Supplied text
24          | summarize Count=count() by ExceptionType
25          | order by Count desc

The LLM sees a tool called search_errors with typed parameters. It never writes KQL — it just picks errorType=http and hoursBack=6. The server renders the template, validates safety, and executes it.

raw_query is the escape hatch — pass-through KQL execution with safety validation. For when the canned queries aren’t enough.

schema_inspect returns table schema and a sample row, so the LLM can learn table structure before writing queries.

What the Engine Does

Under the hood, the ~1,800 lines of C# implement six layers:

LayerPurpose
Template renderer{{param}}, {{#if}}...{{/if}}, dot-notation into JSON
Computed parametersswitch/case that injects KQL clauses based on enum values
Condition evaluator&&, ||, ==, != to conditionally include/exclude query blocks
Parameter validatorType coercion, range/pattern/enum validation, @now-24h magic dates
Safety validatorRegex blocklist for dangerous Kusto commands
Result formatterMarkdown table or JSON output

A single templated tool can run multiple conditional queries and merge results in one tool call. For example, a search_errors tool with errorType=all executes both an exceptions query and an HTTP errors query, then combines them.

Directions for this task
Answer these questions from the text on templated KQL tools above.
(a) In the search_errors example, what values does the LLM pick for its parameters?
(b) What does schema_inspect return?
(c) Which two queries does search_errors run when errorType=all?

Items from a dataset:
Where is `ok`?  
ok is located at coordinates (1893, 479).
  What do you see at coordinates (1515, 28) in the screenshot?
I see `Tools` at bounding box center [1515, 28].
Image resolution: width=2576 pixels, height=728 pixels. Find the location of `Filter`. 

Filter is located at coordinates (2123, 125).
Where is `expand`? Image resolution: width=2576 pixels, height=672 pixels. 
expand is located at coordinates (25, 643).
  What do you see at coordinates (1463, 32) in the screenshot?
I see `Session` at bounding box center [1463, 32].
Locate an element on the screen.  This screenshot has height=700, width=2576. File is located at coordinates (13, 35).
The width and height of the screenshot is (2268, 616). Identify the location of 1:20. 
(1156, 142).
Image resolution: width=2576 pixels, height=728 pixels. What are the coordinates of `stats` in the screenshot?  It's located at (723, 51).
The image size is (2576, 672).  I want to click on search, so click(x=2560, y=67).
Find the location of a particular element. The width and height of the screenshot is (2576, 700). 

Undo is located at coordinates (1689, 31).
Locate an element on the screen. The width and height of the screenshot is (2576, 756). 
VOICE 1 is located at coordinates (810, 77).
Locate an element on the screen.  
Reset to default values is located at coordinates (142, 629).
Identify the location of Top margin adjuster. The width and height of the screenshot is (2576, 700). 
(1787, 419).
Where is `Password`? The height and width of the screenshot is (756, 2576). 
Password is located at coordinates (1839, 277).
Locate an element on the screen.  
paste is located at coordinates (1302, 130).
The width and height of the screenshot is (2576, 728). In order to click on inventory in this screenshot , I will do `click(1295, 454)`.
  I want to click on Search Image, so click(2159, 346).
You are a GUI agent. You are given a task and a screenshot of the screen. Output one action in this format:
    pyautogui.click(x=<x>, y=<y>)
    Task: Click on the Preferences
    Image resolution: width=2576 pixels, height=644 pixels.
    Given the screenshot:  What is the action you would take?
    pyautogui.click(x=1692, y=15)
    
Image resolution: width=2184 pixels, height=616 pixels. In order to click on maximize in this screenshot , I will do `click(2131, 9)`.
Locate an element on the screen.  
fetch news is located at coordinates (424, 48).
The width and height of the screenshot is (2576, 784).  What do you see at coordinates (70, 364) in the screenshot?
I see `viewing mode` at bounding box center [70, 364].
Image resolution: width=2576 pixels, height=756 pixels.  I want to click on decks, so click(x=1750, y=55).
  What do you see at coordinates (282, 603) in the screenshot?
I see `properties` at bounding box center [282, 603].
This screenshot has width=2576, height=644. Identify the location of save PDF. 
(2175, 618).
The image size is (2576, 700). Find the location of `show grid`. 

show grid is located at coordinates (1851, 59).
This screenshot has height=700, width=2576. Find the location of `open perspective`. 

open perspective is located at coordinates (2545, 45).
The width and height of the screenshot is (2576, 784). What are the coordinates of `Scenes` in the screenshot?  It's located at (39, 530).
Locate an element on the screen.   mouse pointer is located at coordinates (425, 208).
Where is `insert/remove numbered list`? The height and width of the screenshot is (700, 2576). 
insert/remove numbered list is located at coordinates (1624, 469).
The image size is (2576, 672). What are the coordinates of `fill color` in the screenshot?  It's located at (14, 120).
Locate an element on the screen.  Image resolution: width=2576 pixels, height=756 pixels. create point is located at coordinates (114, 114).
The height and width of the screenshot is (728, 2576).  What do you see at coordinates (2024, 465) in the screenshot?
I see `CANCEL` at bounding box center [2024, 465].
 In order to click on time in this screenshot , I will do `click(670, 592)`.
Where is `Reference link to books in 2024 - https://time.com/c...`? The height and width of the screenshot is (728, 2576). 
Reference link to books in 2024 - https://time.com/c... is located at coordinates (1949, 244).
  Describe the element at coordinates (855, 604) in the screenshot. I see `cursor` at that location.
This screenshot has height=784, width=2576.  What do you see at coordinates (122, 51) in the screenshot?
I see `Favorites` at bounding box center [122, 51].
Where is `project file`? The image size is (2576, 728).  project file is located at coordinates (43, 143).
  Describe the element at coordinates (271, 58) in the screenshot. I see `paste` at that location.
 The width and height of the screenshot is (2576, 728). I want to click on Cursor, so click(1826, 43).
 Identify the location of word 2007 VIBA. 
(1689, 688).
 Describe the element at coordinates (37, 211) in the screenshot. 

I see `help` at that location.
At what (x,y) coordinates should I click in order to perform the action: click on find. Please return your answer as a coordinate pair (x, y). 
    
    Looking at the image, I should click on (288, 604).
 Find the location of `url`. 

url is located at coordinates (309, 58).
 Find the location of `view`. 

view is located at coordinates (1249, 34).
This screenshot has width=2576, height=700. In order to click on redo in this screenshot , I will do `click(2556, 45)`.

Problem solution
(a) errorType=http and hoursBack=6.
(b) The table schema and a sample row.
(c) An exceptions query and an HTTP errors query. It then combines their results.